The Queen’s Gambit. If you don’t like the past just reinvent it.
Netflix’s latest hit puts a happy face on the ugly realities of the past.
This is the midweek what-to-watch edition of Snarky Senior — the newsletter from Erica Manfred, which you can read about here. If you like it and don’t want to miss an issue, you can get it in your inbox by subscribing.
I am admitting it reluctantly since I’m distinctly in the minority, but I’m not a big fan of The Queen’s Gambit, the latest craze in the highbrow chick flick space.
Don’t get me wrong, I have nothing against chick flicks—no one loves a good weepie or rom com more than I do. But my problem with this series, and others like it, is that they re-invent the past as wishful thinking. It’s a dangerous business.
Both Netflix series, The Queen’s Gambit and Hollywood posit an alternative past where sexism, racism and homophobia barely exist or can be easily overcome. In the 1960s of The Queen’s Gambit, a woman can become a world champion in chess. In the 1940s of Hollywood there’s no racism or homophobia.
In the real Hollywood of the 1940s being outed as gay was enough to destroy an actor’s career and the only black faces in the movies were servants or porters on trains. In the 1960s women did not play competitive chess, much less become world champions. There are no women today playing world championship chess against men.
I have nothing against alternative history as science fiction, such as Man in the High Castle where the Nazis win World War II or The Plot against America where Charles Lindbergh becomes President and America turns fascist. I can even appreciate the opposite: humorous fantasies like Inglorious Bastards where the Nazis get creamed or Once Upon a Time in Hollywood where the Manson family never gets to kill anyone.
But why invent a female Bobby Fisher when the real Bobby Fisher--a hot mess of a neurotic genius himself--would be a great subject for a mini-series? Why invent a fictional Hollywood where being gay and black is accepted, nay celebrated, when you could do a story about what it was like for real gays and blacks at that time in Hollywood. Why put a happy face on the ugly reality of the past?
It might seem to be a small step from a cinematic world where the Nazis won World War II to a world where women can be chess champions and Hollywood was never racist or sexist.
But I find these films much more disturbing-- maybe because I am old enough to have lived in a world where such a reality was not only impossible, but unimaginable.
What must young people think when they see Hollywood or The Queen’s Gambit? Do they even remember a time when being outed as gay could end a film career? Have they lived through an era when black characters could only be mammies or occasionally tap dance?

▶ [Provided material]:
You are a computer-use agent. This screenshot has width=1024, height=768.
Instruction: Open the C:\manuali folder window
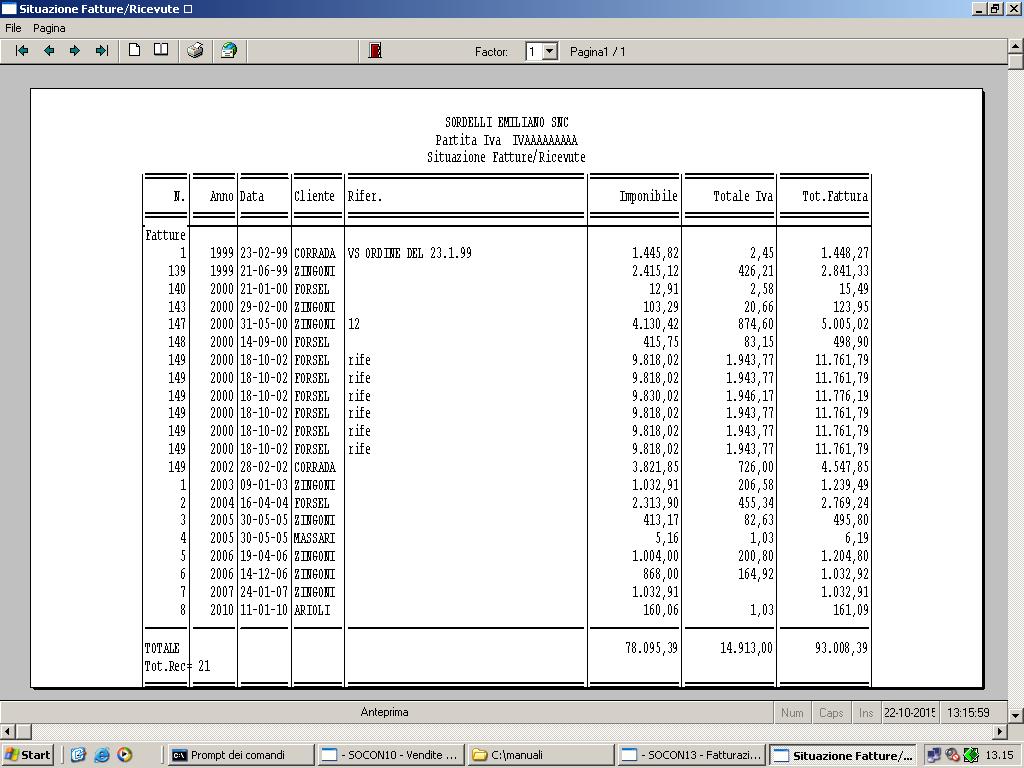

---

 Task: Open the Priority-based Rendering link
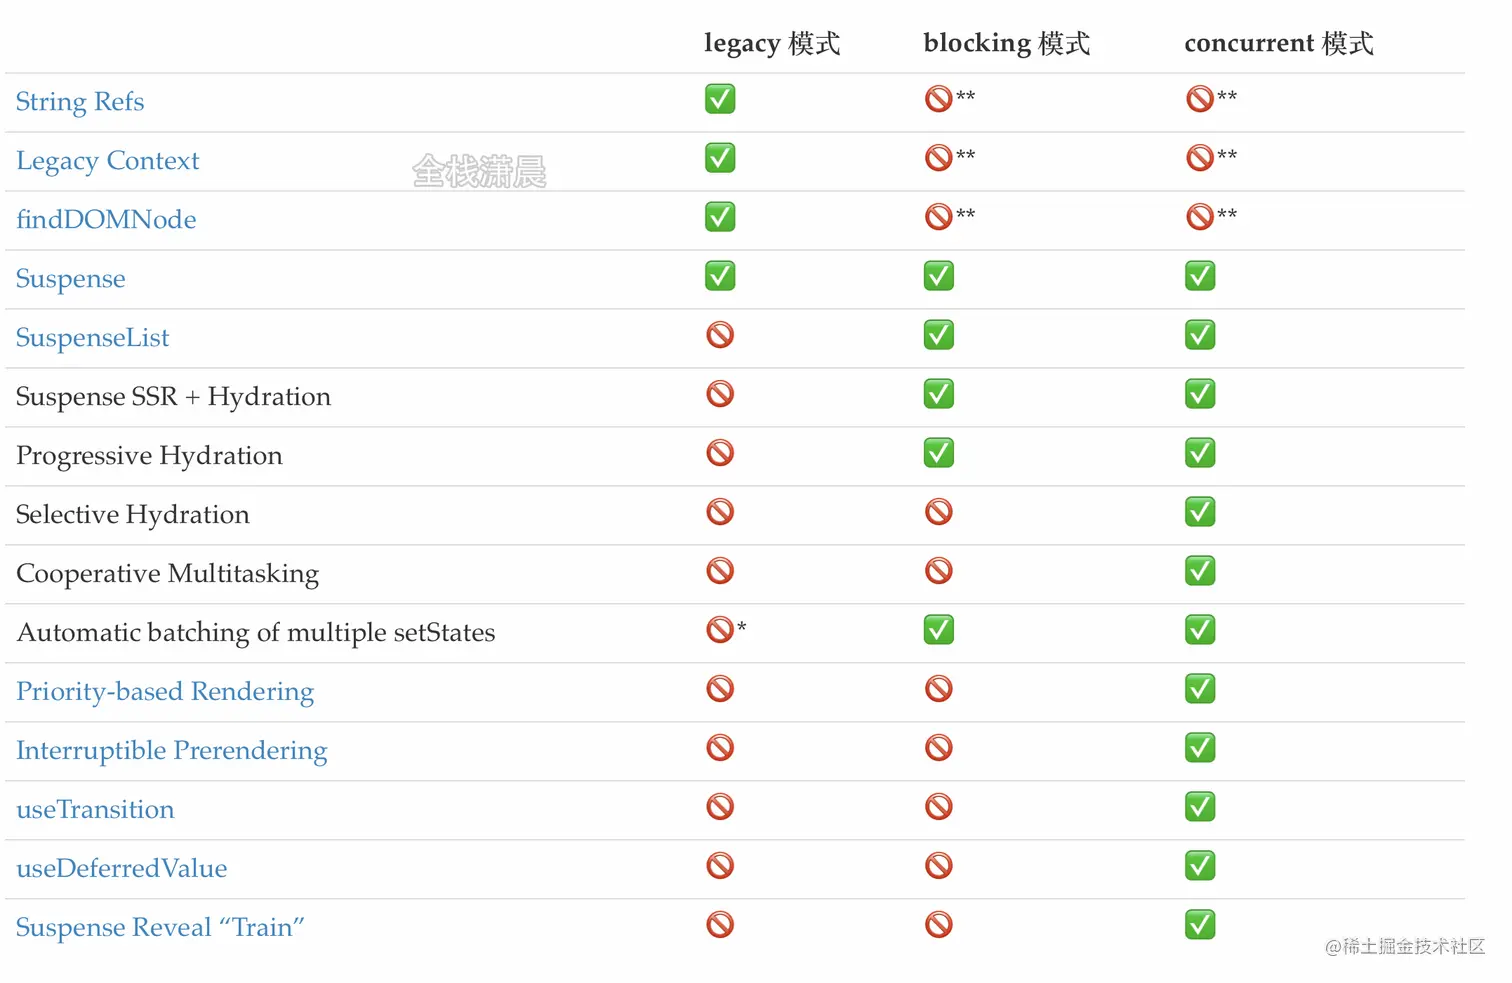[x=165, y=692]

▶ [The problem]:
Check each statement below against the opinion piece on The Queen’s Gambit. Answer yes or no for each and quote the exact words from the piece that decide it.
(a) The writer is a big fan of The Queen’s Gambit.
(b) The writer objects to alternative history as science fiction, such as Man in the High Castle.
(c) According to the piece, women did not play competitive chess in the 1960s.

▶ [Exercise response]:
(a) No: "I’m not a big fan of The Queen’s Gambit"
(b) No: "I have nothing against alternative history as science fiction, such as Man in the High Castle"
(c) Yes: "In the 1960s women did not play competitive chess"